We boarded the train to London and made a whistle stop tour of Borough Market, popping in to Neals Yard to purchase a frankly, huge amount of stinky cheese. Then, clutching our fragrant parcel of whiffy Stilton, headed over to Leadenhall Market where the lovely Diosa from Amathus Drinks had some new gins for us to try.
It was hard to leave with just one, as both brands we sampled were delicious in very different ways, but in the end I promised myself I would save one for another trip and based my final decision on looks - terribly shallow, I know, but I'm sure you'll agree that it certainly is a bonny bottle. Of course, looks aren't everything, but luckily, there's far more to this gin, than just a pretty face...
Ferdinand's Saar Dry Gin is quite unique; as well as a long list of locally sourced botanicals, including a hefty dose of lavender (always a good thing), quince and lemon thyme, the gin is given a final infusion of Reisling using handpicked grapes from the Zilliken Estate in the Saar region which straddles the borders of France, Germany and Luxemburg.
The gin owes its moniker to Ferdinand Geltz, a Royal Prussian, District Forester of yesteryear, but owes its unique taste to Master Distiller, Andreas Vallendar; the former lends an air of gravitas to the gin, but it is the latter who has really worked the magic; bringing together over thirty botanicals, most of which are picked by hand from the surrounding area, making this a truly artisanal beverage.
On first tasting, I was struck by just how dominant the Resiling infusion was, giving it a distinctly 'winey' flavour, but on second sip, the lavender took centre stage. The overall impression was floral, very dry and quite unlike any gin I've tasted before - I was hooked.

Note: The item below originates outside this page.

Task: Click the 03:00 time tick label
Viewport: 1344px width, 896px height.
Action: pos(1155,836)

My immediate thought was that the Reisling infusion made it taste like an incredibly intense Martini and so, that seemed like a jolly good place to start.
2oz Ferdinand's Saar Dry Gin
1oz Dolin dry vermouth
Whether you shake or stir, is a matter of personal taste, but in this instance, in order to preserve as much of the gin flavour as possible, I decided to stir.

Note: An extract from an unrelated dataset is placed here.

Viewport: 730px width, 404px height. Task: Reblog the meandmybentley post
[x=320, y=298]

Add the gin and vermouth to the bottom of a shaker, with a handful of ice and stir approximately 20 times.
Strain into a chilled cocktail glass.
The classic Gin and Tonic is my go to drink and is a great way to enjoy a good gin, providing you don't drown it in bad tonic. Fever Tree is one of the best and the naturally light version uses less sugar, without substituting it for artificial sweeteners.
Ferdinand's Gin and Tonic
2oz Ferdinand's Saar Dry Gin
Fever Tree naturally light tonic
wedge of lime
I'm sure I don't have to tell you how to make a gin and tonic, but just incase...
Add the gin to a chilled glass, half filled with ice and top up with a little tonic. Don't add too much as you can always add more if it's not to your taste, but you can't take it away if you add too much.

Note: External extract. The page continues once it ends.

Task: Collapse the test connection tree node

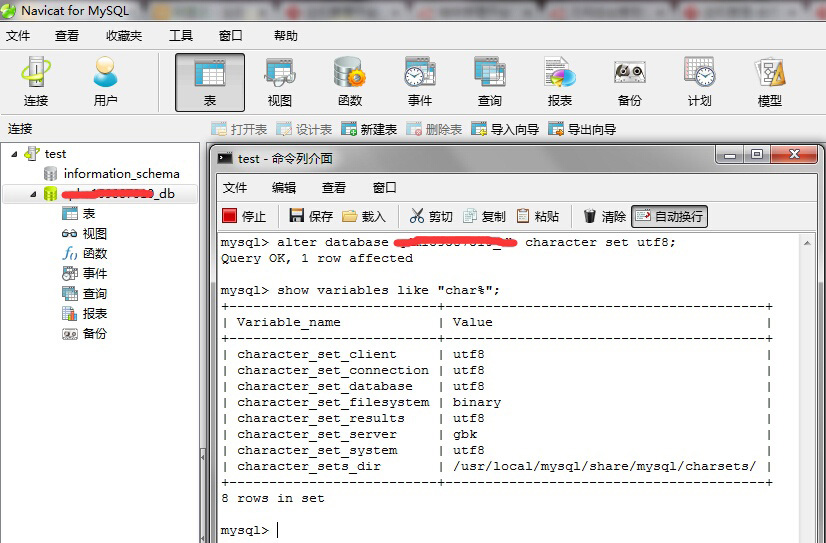Action: click(15, 154)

Add a wedge of lime - the acidity of lime actually makes a gin and tonic taste sweeter...
The Negroni is one of my favourite, simple, gin cocktails. It combines Campari with a sweet vermouth, both of which blend with Gin to create an intensely bittersweet, herbal drink, whose flavour is subtly altered by whichever gin you use. It's a great drink and works well with Ferdinand's Saar Dry Gin, although the Campari does tend to overpower the mix, somewhat.
1oz Ferdinand's Saar Dry Gin
1oz Martini Rosso
Add all of the ingredients to a chilled glass and stir with a swizzle stick, to mix.
I was surprised to discover how much I enjoyed the Ferdinand's Martini, as I am not really a Martini drinker - I tend to prefer cocktails that slip down a little more easily, generally aided by something sweet and sour - but I think I may just have found the best Martini gin, ever. As a result, I am inclined to save it solely for this purpose, although I might be tempted to try a few cocktails of my own at a later date, so watch this space.
To the best of my knowledge, Amathus Drinks are the sole importers for Ferdinand's Dry Saar Gin so if you fancy giving it a try (and I highly recommend that you do), you can order it online or pop in to one of their London outlets (full details are on the website) where you may just find you leave with far more than you intended....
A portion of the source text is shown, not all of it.